MS: Well, I think a lot of people get kinda uptight about it. There’s a stigma about it. The big key for me is just to relax and not worry about it very much. You can’t let it overwhelm the story and you can’t let it overwhelm the language. You want people to hear the play. But it is important that Jamie is drunk in that scene, otherwise he wouldn’t be saying what he is saying. One thing I do in the long break I have before I come back on, I turn off all the lights in my dressing room and I spend a long time in the dark, which is very disorientating. I find that helps a little bit. But it’s mostly just about being relaxed. That’s what alcohol does. It relaxes you. I just try not to give a sh*t.

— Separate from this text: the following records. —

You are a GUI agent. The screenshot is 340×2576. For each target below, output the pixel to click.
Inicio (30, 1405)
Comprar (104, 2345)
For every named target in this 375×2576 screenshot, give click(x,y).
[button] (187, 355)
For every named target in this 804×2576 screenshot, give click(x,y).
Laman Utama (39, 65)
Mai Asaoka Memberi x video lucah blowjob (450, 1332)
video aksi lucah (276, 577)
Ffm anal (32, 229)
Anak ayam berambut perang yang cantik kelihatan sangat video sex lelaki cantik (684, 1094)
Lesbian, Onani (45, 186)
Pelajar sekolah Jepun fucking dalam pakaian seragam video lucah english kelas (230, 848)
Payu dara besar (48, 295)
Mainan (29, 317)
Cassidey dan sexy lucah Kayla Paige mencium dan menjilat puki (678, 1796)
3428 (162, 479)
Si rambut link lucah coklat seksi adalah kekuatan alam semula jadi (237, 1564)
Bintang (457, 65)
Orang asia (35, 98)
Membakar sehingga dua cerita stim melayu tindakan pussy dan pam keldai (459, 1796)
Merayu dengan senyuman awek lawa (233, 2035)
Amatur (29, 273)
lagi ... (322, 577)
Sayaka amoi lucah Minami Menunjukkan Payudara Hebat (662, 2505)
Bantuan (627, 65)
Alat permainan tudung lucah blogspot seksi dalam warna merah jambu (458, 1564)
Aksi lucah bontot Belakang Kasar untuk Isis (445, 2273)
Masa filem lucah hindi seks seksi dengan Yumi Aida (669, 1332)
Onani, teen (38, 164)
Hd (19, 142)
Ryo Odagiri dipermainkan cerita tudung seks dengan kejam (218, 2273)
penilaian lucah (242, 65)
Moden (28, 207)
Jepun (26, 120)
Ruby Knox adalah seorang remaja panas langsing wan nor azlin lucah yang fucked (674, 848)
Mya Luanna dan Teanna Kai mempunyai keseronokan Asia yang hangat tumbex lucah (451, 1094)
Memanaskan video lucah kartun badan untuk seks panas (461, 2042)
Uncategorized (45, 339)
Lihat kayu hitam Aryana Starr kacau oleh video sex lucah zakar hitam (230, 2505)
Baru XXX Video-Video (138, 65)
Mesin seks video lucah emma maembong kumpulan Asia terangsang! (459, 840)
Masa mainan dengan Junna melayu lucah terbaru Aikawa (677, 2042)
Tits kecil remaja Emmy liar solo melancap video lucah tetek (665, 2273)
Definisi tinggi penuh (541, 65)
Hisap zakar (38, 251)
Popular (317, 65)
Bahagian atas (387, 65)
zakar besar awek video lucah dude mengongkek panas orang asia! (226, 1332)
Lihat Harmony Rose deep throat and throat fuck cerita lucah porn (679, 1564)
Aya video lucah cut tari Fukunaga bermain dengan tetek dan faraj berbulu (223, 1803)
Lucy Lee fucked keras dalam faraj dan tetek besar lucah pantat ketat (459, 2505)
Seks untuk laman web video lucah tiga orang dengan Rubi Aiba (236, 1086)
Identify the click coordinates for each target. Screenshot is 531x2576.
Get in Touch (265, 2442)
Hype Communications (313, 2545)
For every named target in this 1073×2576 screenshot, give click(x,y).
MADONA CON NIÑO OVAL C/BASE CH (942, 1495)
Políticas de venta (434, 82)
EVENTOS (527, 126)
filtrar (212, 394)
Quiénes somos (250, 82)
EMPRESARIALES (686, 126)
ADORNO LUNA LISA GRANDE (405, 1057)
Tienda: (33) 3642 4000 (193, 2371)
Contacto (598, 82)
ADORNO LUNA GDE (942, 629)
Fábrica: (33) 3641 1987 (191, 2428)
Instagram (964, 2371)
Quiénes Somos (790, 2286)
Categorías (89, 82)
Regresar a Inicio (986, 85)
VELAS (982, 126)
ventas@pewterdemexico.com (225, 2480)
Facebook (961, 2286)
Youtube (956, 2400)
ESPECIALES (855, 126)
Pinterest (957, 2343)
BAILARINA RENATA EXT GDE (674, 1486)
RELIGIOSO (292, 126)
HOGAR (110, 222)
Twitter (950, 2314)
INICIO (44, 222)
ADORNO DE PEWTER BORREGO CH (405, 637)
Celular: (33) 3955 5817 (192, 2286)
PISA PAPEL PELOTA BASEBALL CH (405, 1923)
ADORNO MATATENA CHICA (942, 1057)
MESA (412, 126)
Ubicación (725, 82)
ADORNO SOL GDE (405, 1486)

THM: I also thought your sibling relationship with John Gallagher, Jr. as Edmond Tyrone was really quite moving, and brutally honest at the same time. What was it like working with John and developing that relationship together?
MS: John is up for anything, you know. He’s so open. He’s such a great scene partner because he’s attentive and alert. He gives me permission to kinda go every which way with it. I still find I’m sifting through it each night, trying to find more and that requires having a real, deep trust, and I’m able to do that with him because he’s so generous and unafraid.
THM: And as a comic book fan, I can’t let you go without thanking you for your work on “Man of Steel” portraying Zod. You did a tremendous job in bringing such a complex villain to life.
MS: Ah, thank you so much. I appreciate that. Have a good one.